Sometimes I torture myself by going to the Facebook pages of the girls who got what I (at the time) wanted and looking at their pictures and trying to figure out what they have that I don’t. I look at their clothes, their styles, imagine (or remember) what their personalities are like, how they’re me but more. Or less! I look at their makeup (which they’re wearing) and their hair and accessories and how they present themselves. And then I think “if I dressed more like that, would he love me? If I had a stronger sense of style, would that be what it takes?”
But then I have to ask, would it matter? Can I really ever be one of those people who changes who they are to become what someone else wants? And I do have a partial answer. Because there are parts of me, my personality, that I’ve never really let go or explored. And if the changes are into those areas, it wouldn’t really be changing me. It would be becoming a different version of myself.
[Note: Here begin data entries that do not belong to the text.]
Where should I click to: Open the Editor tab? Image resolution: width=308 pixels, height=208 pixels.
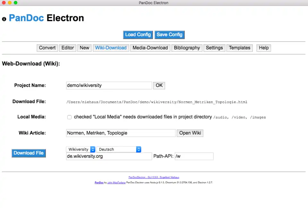click(68, 48)
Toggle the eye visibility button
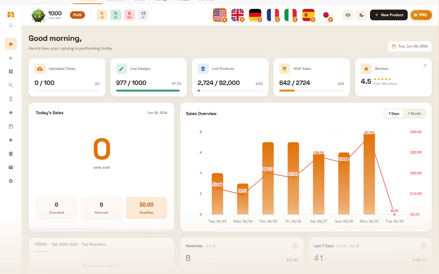Screen dimensions: 439x274 coord(348,15)
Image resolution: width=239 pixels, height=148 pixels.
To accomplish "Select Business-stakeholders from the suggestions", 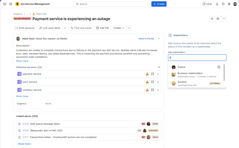I will pos(190,75).
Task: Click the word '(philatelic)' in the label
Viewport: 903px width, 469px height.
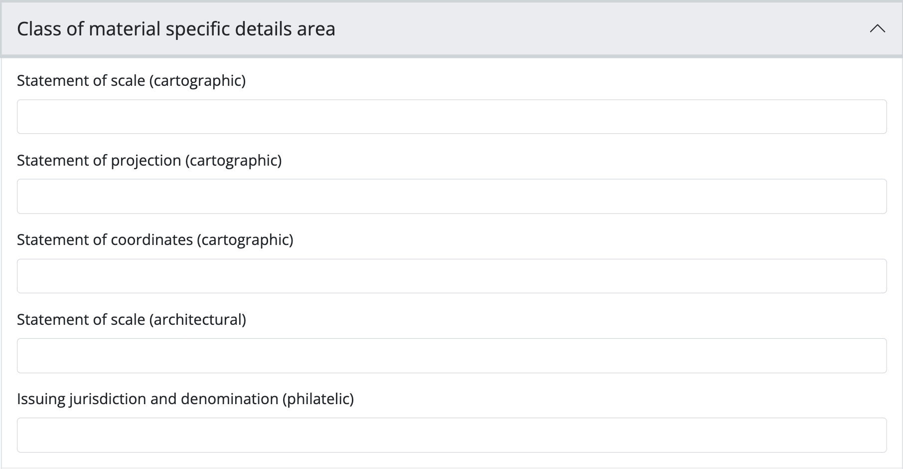Action: tap(318, 399)
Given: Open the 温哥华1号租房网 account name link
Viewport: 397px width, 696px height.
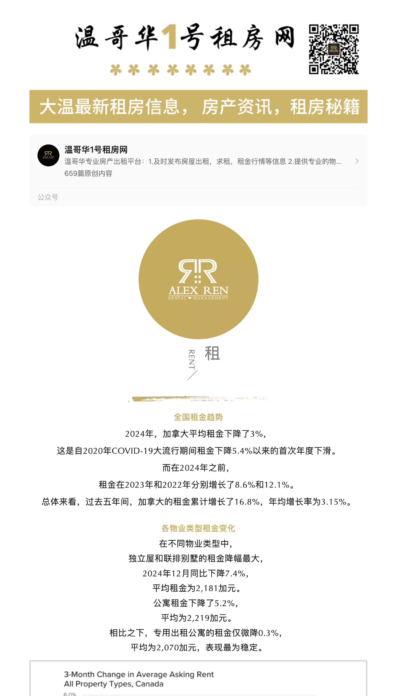Looking at the screenshot, I should click(x=96, y=150).
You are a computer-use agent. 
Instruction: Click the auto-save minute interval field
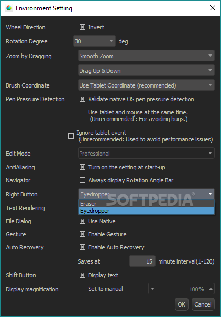pos(142,261)
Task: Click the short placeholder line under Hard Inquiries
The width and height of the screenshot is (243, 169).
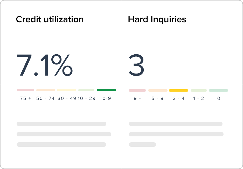Action: [x=142, y=145]
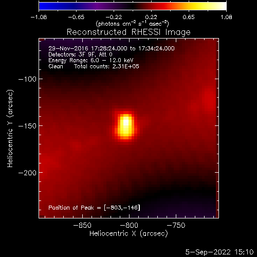
Task: Click the Position of Peak annotation
Action: [x=94, y=208]
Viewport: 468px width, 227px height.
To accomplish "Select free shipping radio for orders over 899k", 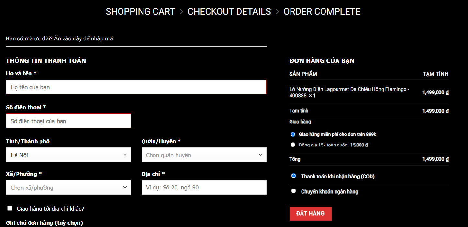I will [293, 134].
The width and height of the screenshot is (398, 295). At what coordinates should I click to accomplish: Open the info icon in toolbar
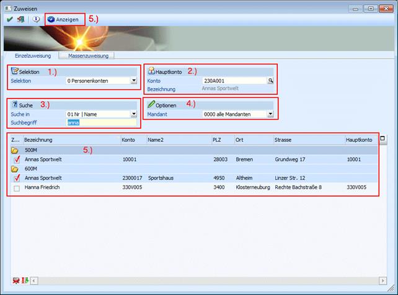pos(36,19)
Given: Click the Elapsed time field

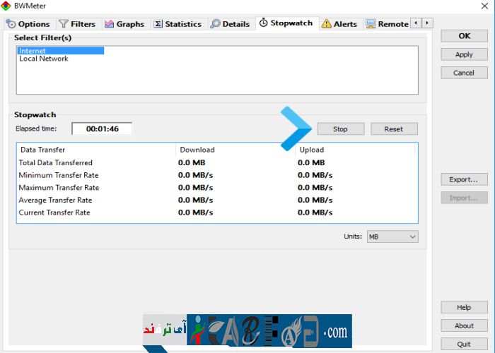Looking at the screenshot, I should point(102,129).
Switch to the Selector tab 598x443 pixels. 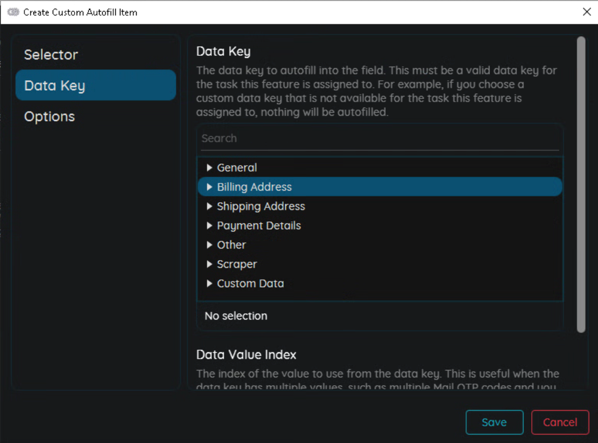coord(51,55)
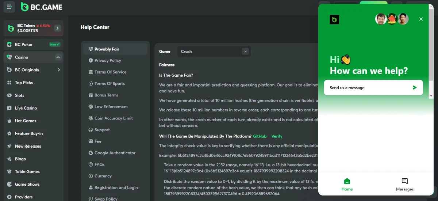Select the Hot Games flame icon
438x201 pixels.
9,121
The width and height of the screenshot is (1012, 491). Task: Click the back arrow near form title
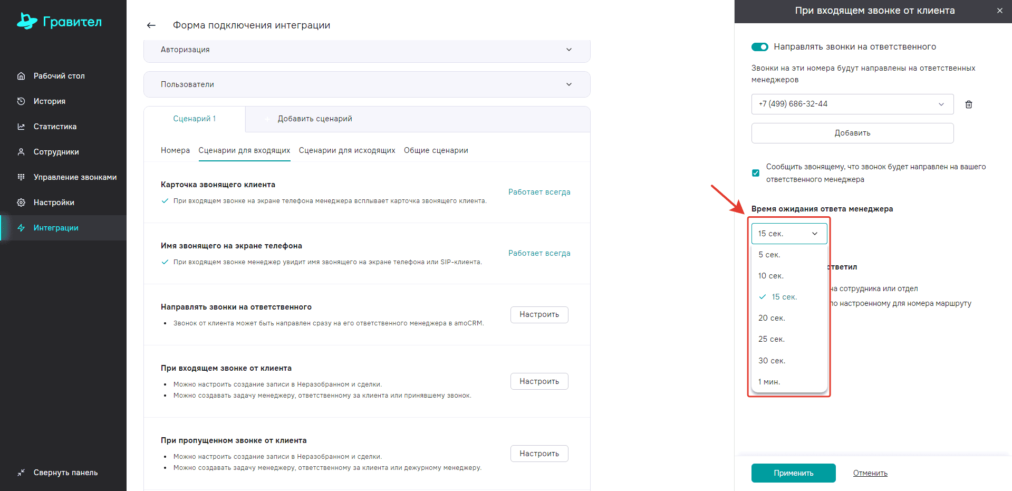pyautogui.click(x=151, y=25)
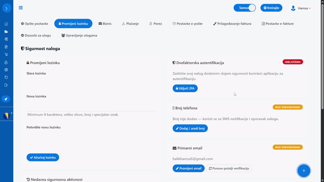The image size is (324, 182).
Task: Click the floating plus action button
Action: tap(303, 171)
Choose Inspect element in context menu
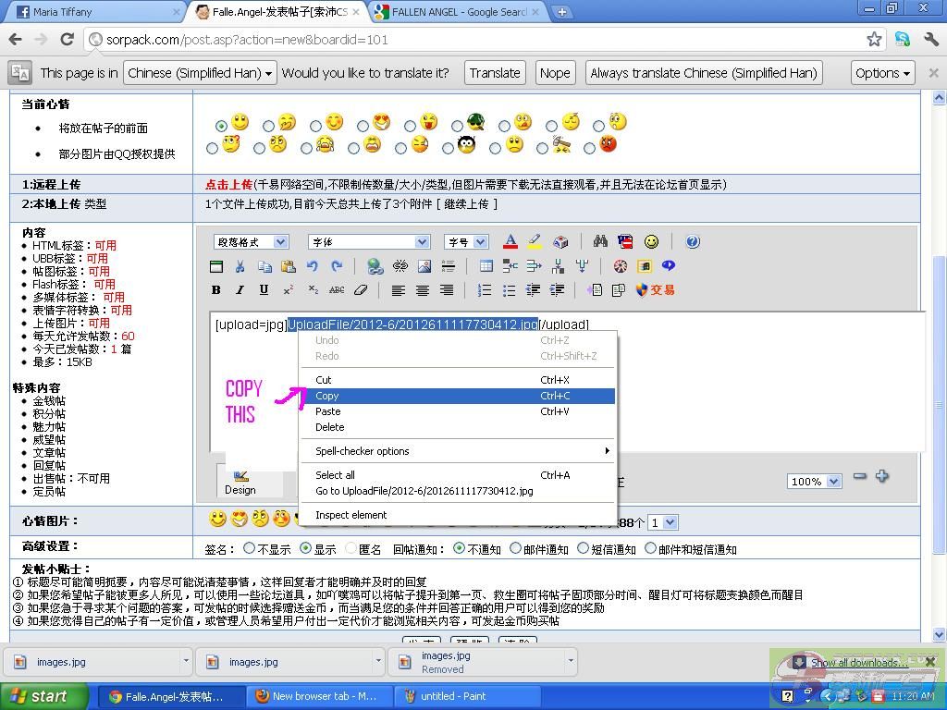 (351, 515)
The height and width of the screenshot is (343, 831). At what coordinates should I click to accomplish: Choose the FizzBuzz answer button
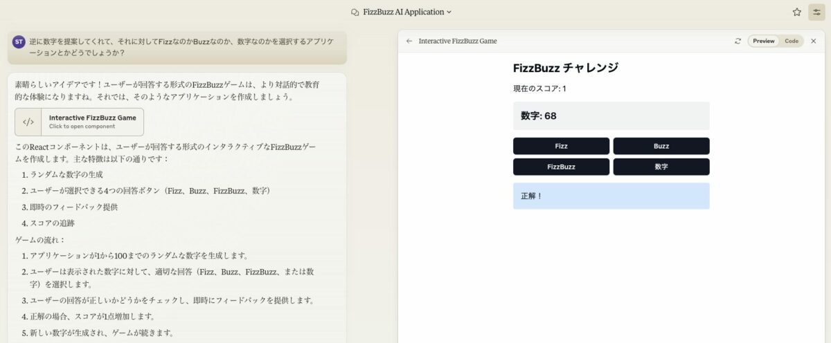pos(561,167)
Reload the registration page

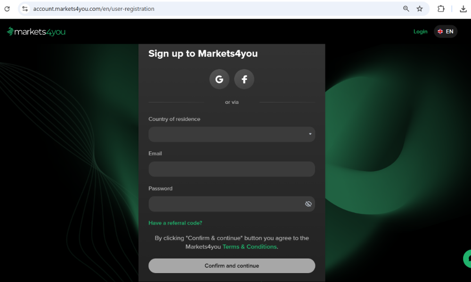(x=7, y=8)
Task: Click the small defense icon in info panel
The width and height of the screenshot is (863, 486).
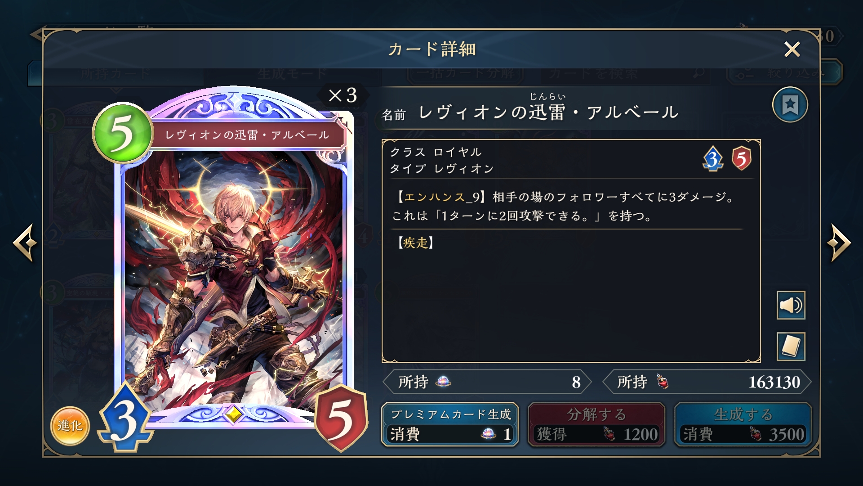Action: tap(741, 158)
Honestly, though, if it involved a wholesale throwing over of myself, I couldn’t do it. Because one day I would wake up or be standing in the line at the grocery store or be sipping a drink at a party and suddenly realize that I was a lie, and I know what happens then and it’s not pretty. My personality is large and when it gets splashed out all over everything around it, there’s a lot that gets hit.
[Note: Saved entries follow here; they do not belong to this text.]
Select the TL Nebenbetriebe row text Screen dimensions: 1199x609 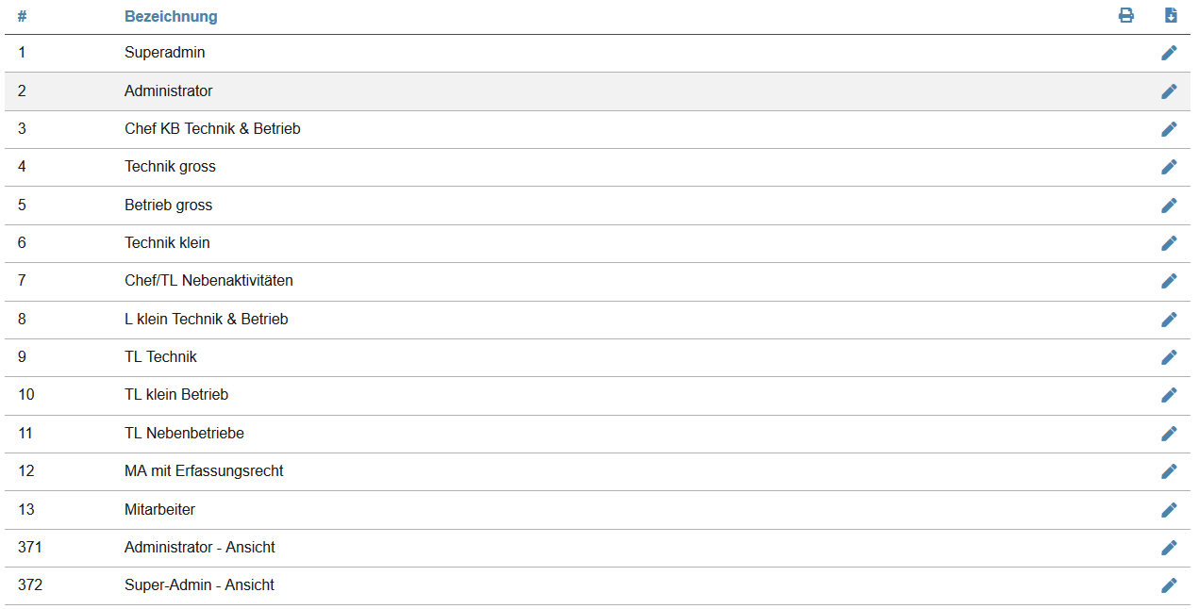[x=184, y=434]
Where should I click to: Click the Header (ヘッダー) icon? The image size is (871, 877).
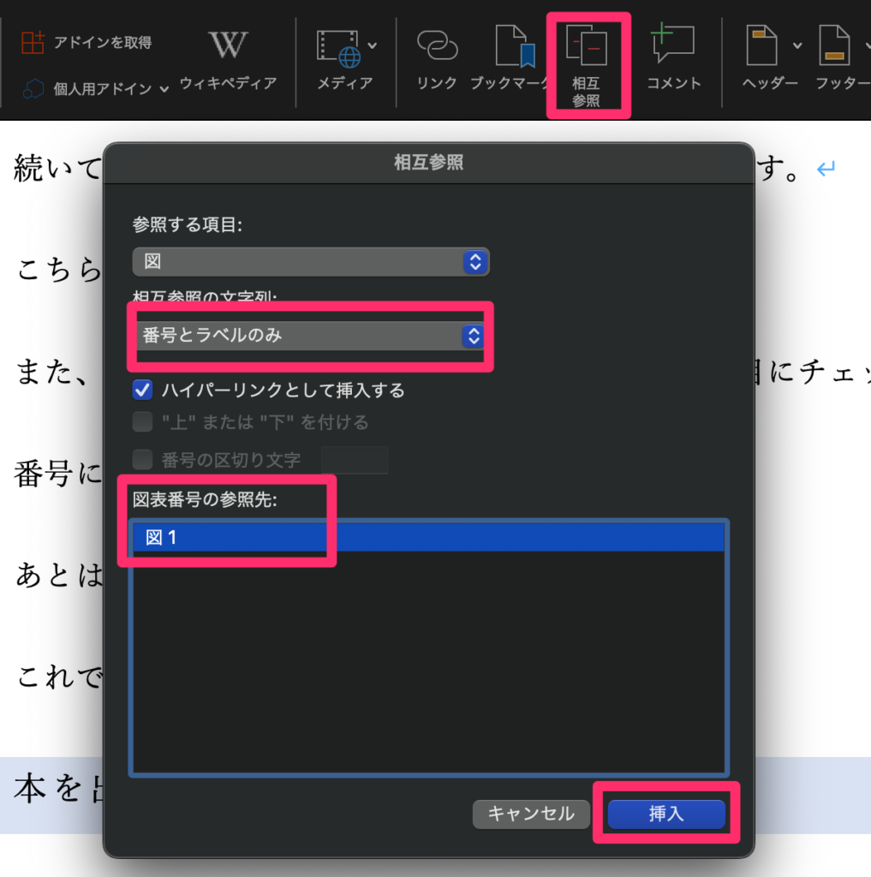click(762, 46)
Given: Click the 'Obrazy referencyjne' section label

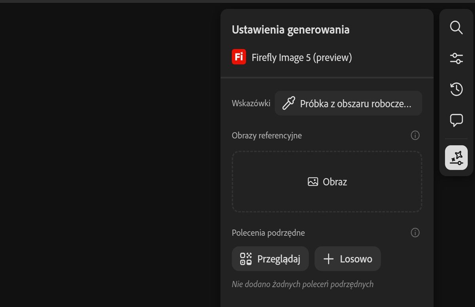Looking at the screenshot, I should pos(267,135).
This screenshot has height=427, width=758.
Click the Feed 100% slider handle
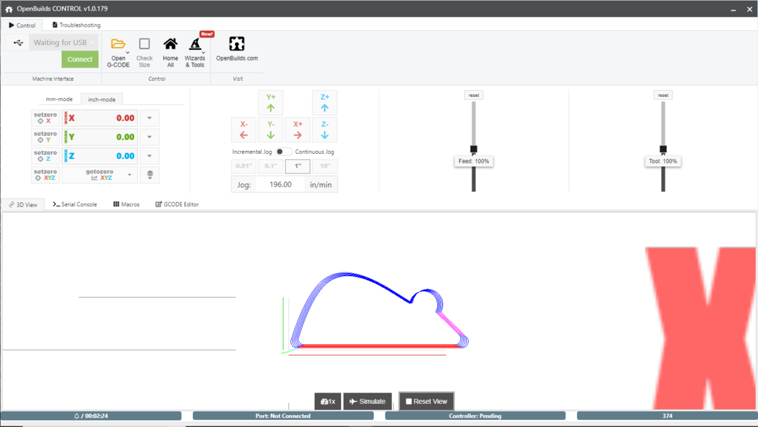click(x=474, y=149)
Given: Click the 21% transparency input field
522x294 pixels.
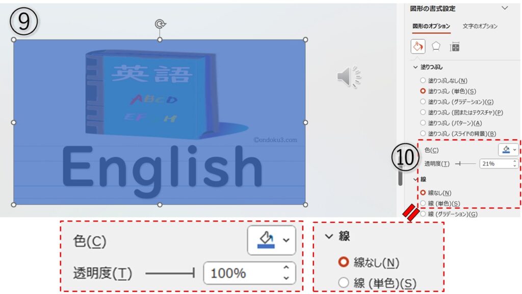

And so, even though I want the Marine more than I like to admit and I wish very, very much that I could figure out how to make him love me, I’m not going to compare myself to them (or her). Because I can’t become what they are, and what I am will have to be enough for me, even if it’s never enough for anyone else again.
Life isn’t fair, but sometimes it’s beautiful, and I have to find my home in that beauty rather than destroy my happiness by warping who I am.